简体   繁体   English

使用模式中的所有键将 spark 数据集写入 json,包括 null 列

[英]write a spark Dataset to json with all keys in the schema, including null columns

I am writing a dataset to json using:我正在使用以下方法将数据集写入 json:

ds.coalesce(1).write.format("json").option("nullValue",null).save("project/src/test/resources")

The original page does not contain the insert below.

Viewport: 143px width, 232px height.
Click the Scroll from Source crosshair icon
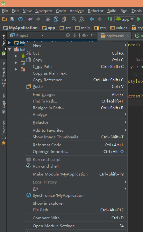coord(68,35)
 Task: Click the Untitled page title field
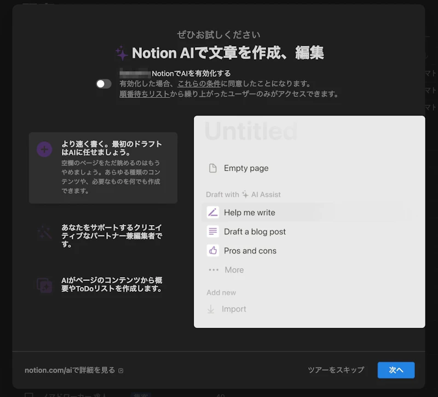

For records that have columns with null values, the json document does not write that key at all.对于具有 null 值的列的记录,json 文档根本不会写入该键。

Is there a way to enforce null value keys to the json output?有没有办法对 json output 强制执行 null 值键?

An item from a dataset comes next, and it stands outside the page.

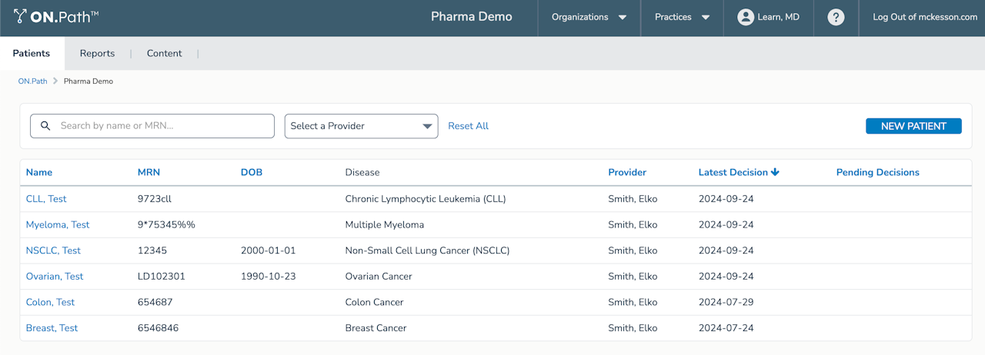Sort the table by MRN column

click(149, 172)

This is needed since I use this json to read it onto another dataset (in a test case) and cannot enforce a schema if some documents do not have all the keys in the case class (I am reading it by putting the json file under resources folder and transforming to a dataset via RDD[String], as explained here: https://databaseline.bitbucket.io/a-quickie-on-reading-json-resource-files-in-apache-spark/ )这是必需的,因为我使用此 json 将其读取到另一个数据集(在测试用例中)并且如果某些文档没有 class 案例中的所有键(我正在通过将 Z466DEEC76ECDF5FCA6DDDD5D5D5D571F6324 文件放在资源下阅读它)文件夹并通过 RDD[String] 转换为数据集,如下所述: https://databaseline.bitbucket.io/a-quickie-on-reading-json-resource-files-in-apache-spark/

I agree with @philantrovert.我同意@philantrovert。

ds.na.fill("")
  .coalesce(1)
  .write
  .format("json")
  .save("project/src/test/resources")

Since DataSets are immutable you are not altering the data in ds and you can process it (complete with null values and all) in any following code.由于DataSets是不可变的,因此您不会更改ds的数据,您可以在以下任何代码中处理它(包括空值和全部)。 You are simply replacing null values with an empty string in the saved file.您只是在保存的文件中用空字符串替换空值。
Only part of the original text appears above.